Exercise materials |
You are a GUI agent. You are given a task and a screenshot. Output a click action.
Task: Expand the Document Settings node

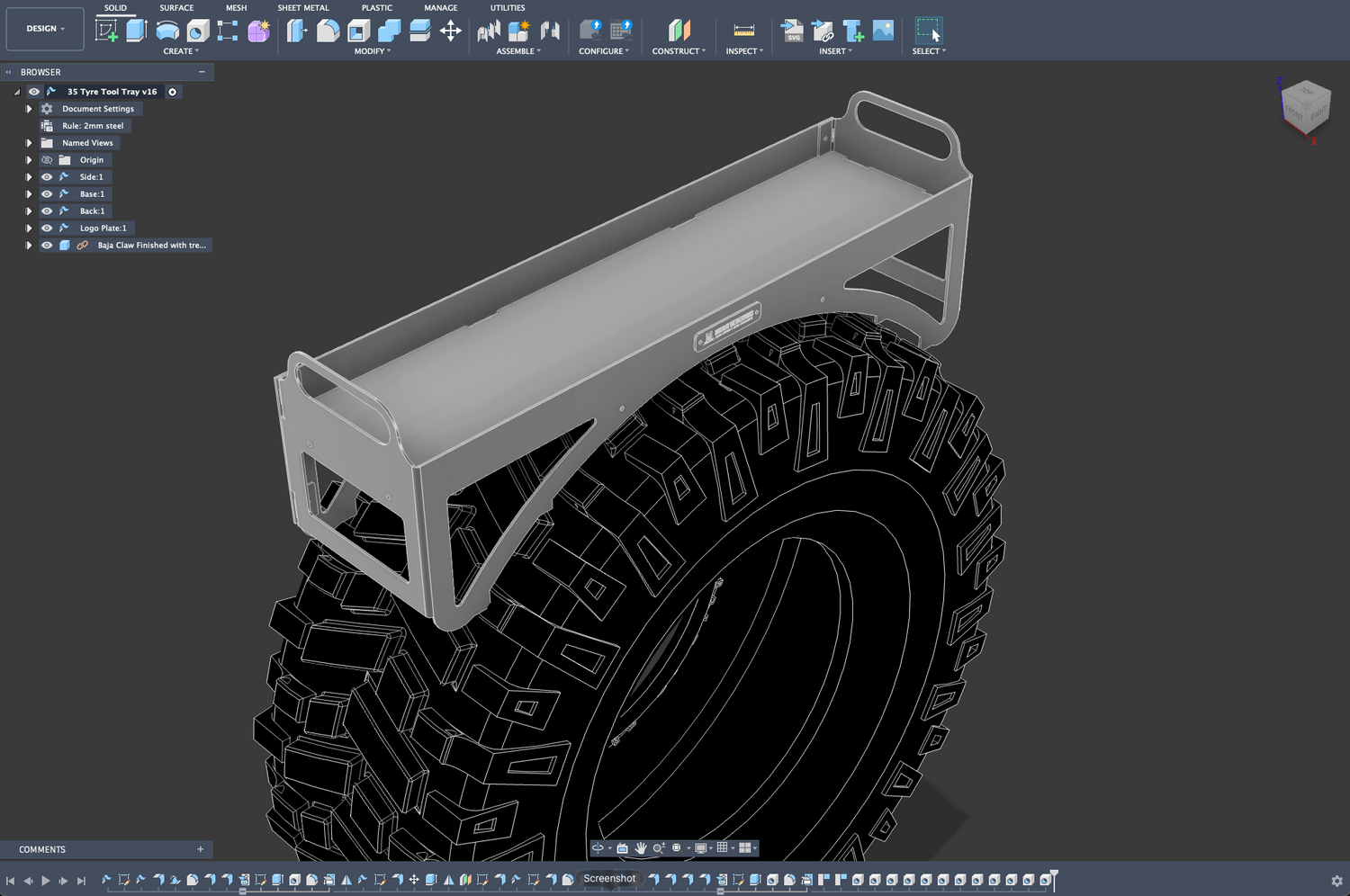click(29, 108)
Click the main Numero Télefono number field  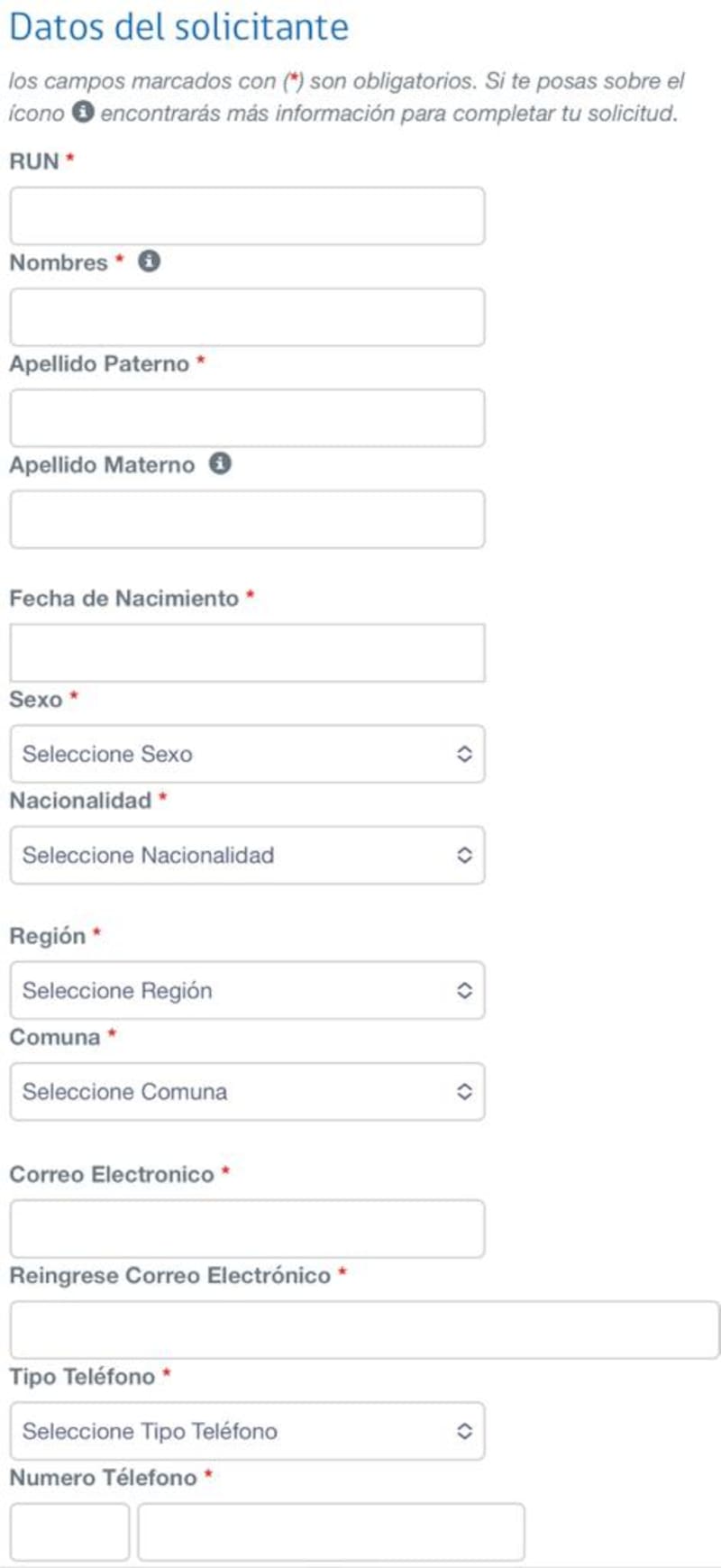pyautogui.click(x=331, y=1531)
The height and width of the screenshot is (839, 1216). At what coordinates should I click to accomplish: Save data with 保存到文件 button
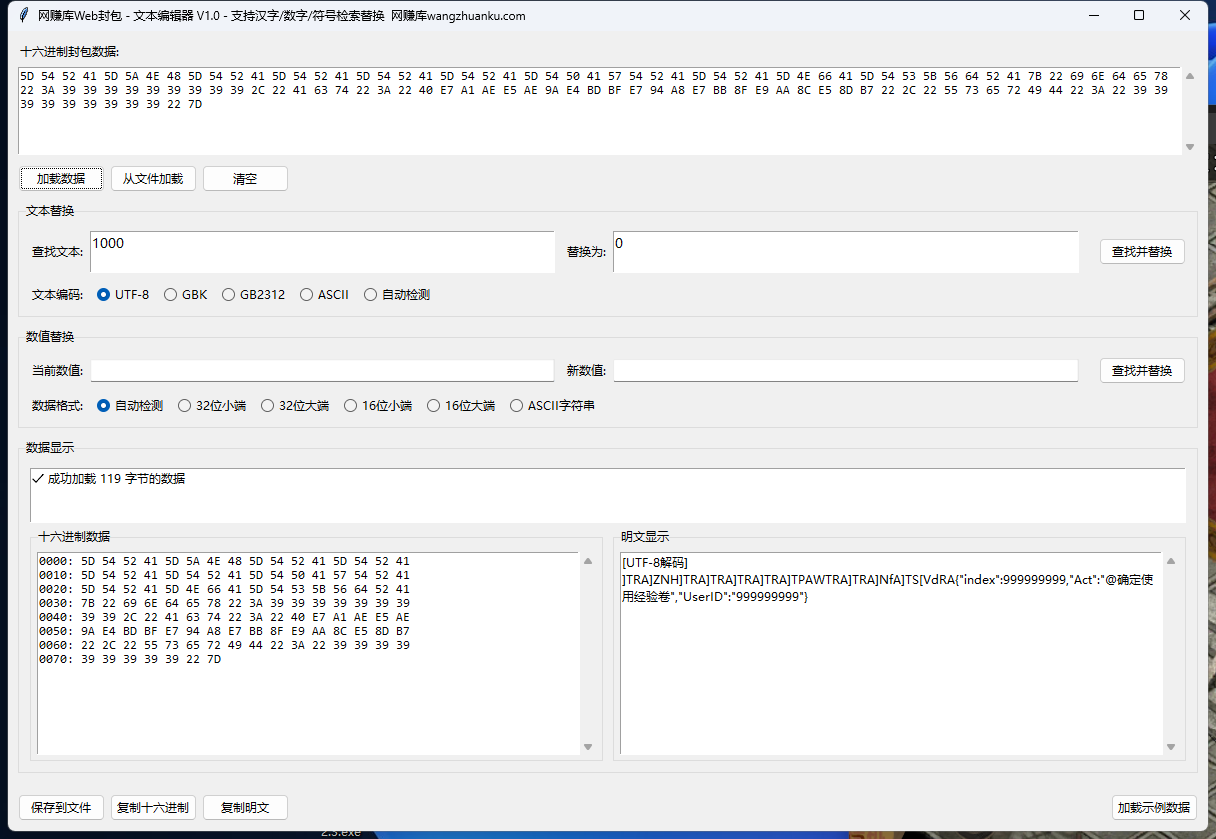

Task item |
Among the lines above, find those with the string "screenshot" and copy them.

Completed exercise |
You are a GUI agent. You are given a task and a screenshot. Output a click action.
The height and width of the screenshot is (839, 1216). At what coordinates should I click to accomplish: Save data with 保存到文件 button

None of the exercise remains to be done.